Subhayan Mukerjee, professeur adjoint au département des communications et des nouveaux médias de l’Université nationale de Singapour et coauteur de l’étude, note que les journalistes et autres commentateurs qui s’intéressent à Twitter sont victimes de « l’effet lampadaire », soit la parabole classique de l’ivrogne à qui vient l’idée de chercher ses clés perdues sous le lampadaire, tout simplement parce que c’est là que se trouve la lumière. « De la même manière, les journalistes qui écrivent sur Twitter ont tendance à utiliser ce qu’ils voient [leurs flux politiques et d’autres comme eux, qui tweetent sur la politique] pour étayer leurs opinions et tirer des conclusions souvent infondées sur la plateforme en général », explique M. Mukerjee en entrevue.

Divertissement avant tout

Dans son étude, M. Mukerjee montre que les usagers « ordinaires » américains médians de Twitter avaient 10 abonnements à des comptes liés au divertissement, un abonnement à une marque, un à la politique, un à une personnalité publique, zéro à des experts en politique, zéro à des sites de nouvelles. Bref, pour l’usager de Twitter américain moyen, le réseau social sert surtout à prendre des nouvelles du monde du divertissement (musique, Hollywood, etc.). Aussi, chez les personnes les plus en vue qui s’expriment sur Twitter, la majorité n’aborde pas les enjeux politiques, note l’étude. « Le grand nombre de leaders d’opinion non partisans qui s’expriment à voix haute sur Twitter étouffe les voix partisanes sur la plateforme », écrit M. Mukerjee.

-*-*-

## CONSIGNE A
Pouvez-vous redonner intégralement le texte sur l'étude consacrée à Twitter, sans y changer quoi que ce soit ?

## ENREGISTREMENTS
-*-*-

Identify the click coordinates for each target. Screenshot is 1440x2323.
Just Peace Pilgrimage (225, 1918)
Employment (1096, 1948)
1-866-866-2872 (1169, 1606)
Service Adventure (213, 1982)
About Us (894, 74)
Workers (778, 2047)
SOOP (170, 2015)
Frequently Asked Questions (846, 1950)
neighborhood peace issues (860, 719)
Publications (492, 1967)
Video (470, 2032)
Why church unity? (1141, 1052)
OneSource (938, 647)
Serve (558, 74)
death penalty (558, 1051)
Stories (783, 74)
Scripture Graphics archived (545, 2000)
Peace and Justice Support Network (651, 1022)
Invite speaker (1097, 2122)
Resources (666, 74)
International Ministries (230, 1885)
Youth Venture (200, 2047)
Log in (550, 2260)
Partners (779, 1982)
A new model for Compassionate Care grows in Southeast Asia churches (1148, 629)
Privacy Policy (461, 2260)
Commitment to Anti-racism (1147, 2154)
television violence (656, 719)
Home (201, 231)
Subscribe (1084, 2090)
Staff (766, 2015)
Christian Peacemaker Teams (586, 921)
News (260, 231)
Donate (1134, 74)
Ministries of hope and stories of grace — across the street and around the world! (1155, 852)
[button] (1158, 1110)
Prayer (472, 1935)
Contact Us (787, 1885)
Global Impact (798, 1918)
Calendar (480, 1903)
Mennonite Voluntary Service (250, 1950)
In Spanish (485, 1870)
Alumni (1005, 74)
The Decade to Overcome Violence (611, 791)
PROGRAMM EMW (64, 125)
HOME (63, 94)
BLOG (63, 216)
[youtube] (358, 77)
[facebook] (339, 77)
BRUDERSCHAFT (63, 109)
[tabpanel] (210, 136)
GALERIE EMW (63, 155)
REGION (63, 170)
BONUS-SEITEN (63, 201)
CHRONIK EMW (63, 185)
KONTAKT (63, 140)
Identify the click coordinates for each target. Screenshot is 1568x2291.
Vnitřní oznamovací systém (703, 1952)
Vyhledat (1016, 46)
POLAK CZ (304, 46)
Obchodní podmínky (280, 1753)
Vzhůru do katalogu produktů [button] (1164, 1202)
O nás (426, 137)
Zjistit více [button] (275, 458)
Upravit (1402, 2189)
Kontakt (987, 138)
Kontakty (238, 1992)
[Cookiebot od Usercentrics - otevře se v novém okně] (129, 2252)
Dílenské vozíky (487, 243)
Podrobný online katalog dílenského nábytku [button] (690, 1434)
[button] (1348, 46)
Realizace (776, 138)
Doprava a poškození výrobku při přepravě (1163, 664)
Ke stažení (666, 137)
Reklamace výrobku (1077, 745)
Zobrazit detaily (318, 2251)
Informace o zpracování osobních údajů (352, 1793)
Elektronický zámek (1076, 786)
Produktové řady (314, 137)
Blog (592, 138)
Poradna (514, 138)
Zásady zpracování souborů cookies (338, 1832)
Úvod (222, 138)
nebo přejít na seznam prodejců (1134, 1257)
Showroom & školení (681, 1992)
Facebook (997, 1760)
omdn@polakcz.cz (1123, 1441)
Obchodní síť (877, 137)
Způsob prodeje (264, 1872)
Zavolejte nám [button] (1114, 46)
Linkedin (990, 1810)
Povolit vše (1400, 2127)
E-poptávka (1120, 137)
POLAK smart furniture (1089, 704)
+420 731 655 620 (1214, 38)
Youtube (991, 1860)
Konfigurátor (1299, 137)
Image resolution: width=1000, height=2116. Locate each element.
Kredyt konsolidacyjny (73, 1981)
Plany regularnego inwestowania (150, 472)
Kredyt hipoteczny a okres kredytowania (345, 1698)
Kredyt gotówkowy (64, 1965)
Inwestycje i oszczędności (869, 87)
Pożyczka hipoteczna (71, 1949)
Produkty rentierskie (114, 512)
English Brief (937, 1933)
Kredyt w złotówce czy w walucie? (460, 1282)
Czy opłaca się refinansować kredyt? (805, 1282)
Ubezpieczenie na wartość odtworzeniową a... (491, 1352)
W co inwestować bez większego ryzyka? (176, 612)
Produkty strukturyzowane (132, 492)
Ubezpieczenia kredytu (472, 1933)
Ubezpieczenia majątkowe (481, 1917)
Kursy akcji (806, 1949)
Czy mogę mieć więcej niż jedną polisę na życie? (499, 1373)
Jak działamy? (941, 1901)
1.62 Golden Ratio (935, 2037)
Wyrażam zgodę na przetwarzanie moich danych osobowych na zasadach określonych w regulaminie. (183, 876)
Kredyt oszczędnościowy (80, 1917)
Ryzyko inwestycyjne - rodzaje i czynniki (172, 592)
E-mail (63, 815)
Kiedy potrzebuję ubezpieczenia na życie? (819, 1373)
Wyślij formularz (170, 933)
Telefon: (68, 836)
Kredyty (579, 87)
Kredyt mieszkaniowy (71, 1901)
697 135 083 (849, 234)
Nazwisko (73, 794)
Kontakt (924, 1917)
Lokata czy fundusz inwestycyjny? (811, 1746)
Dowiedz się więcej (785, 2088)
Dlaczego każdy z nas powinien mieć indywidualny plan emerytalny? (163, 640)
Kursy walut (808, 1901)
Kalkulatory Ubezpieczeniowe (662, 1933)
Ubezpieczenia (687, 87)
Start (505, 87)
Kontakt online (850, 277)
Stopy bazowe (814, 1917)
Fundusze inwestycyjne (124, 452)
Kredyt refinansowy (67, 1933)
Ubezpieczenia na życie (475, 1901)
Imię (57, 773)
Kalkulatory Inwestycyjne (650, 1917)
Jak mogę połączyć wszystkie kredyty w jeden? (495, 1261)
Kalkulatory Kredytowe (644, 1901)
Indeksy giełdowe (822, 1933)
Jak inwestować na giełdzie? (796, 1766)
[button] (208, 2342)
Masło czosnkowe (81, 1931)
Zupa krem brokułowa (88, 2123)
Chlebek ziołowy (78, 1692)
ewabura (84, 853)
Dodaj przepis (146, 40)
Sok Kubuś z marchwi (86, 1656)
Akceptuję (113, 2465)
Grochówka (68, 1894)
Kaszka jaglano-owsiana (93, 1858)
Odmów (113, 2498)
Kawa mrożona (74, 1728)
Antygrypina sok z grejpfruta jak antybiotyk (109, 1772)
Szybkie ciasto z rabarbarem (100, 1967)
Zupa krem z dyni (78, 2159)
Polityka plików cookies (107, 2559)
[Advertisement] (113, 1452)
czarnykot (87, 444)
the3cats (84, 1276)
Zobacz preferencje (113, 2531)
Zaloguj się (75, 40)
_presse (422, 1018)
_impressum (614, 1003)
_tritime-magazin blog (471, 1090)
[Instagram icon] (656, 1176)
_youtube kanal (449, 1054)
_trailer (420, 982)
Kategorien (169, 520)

-*-*-

## CONSIGNE B
Pouvez-vous reprendre les enregistrements depuis la ligne qui contient « Indeksy giełdowe (822, 1933) » jusqu'à celle qui contient « [Advertisement] (113, 1452) », toutes deux comprises, en changeant « Kawa mrożona » en « Kawa lodowa » sans rien modifier d'autre ? Ne donnez que ces lignes.

## CORRIGÉ DÉTAILLÉ A
Subhayan Mukerjee, professeur adjoint au département des communications et des nouveaux médias de l’Université nationale de Singapour et coauteur de l’étude, note que les journalistes et autres commentateurs qui s’intéressent à Twitter sont victimes de « l’effet lampadaire », soit la parabole classique de l’ivrogne à qui vient l’idée de chercher ses clés perdues sous le lampadaire, tout simplement parce que c’est là que se trouve la lumière. « De la même manière, les journalistes qui écrivent sur Twitter ont tendance à utiliser ce qu’ils voient [leurs flux politiques et d’autres comme eux, qui tweetent sur la politique] pour étayer leurs opinions et tirer des conclusions souvent infondées sur la plateforme en général », explique M. Mukerjee en entrevue.

Divertissement avant tout

Dans son étude, M. Mukerjee montre que les usagers « ordinaires » américains médians de Twitter avaient 10 abonnements à des comptes liés au divertissement, un abonnement à une marque, un à la politique, un à une personnalité publique, zéro à des experts en politique, zéro à des sites de nouvelles. Bref, pour l’usager de Twitter américain moyen, le réseau social sert surtout à prendre des nouvelles du monde du divertissement (musique, Hollywood, etc.). Aussi, chez les personnes les plus en vue qui s’expriment sur Twitter, la majorité n’aborde pas les enjeux politiques, note l’étude. « Le grand nombre de leaders d’opinion non partisans qui s’expriment à voix haute sur Twitter étouffe les voix partisanes sur la plateforme », écrit M. Mukerjee.

## CORRIGÉ DÉTAILLÉ B
Indeksy giełdowe (822, 1933)
Jak inwestować na giełdzie? (796, 1766)
[button] (208, 2342)
Masło czosnkowe (81, 1931)
Zupa krem brokułowa (88, 2123)
Chlebek ziołowy (78, 1692)
ewabura (84, 853)
Dodaj przepis (146, 40)
Sok Kubuś z marchwi (86, 1656)
Akceptuję (113, 2465)
Grochówka (68, 1894)
Kaszka jaglano-owsiana (93, 1858)
Odmów (113, 2498)
Kawa lodowa (74, 1728)
Antygrypina sok z grejpfruta jak antybiotyk (109, 1772)
Szybkie ciasto z rabarbarem (100, 1967)
Zupa krem z dyni (78, 2159)
Polityka plików cookies (107, 2559)
[Advertisement] (113, 1452)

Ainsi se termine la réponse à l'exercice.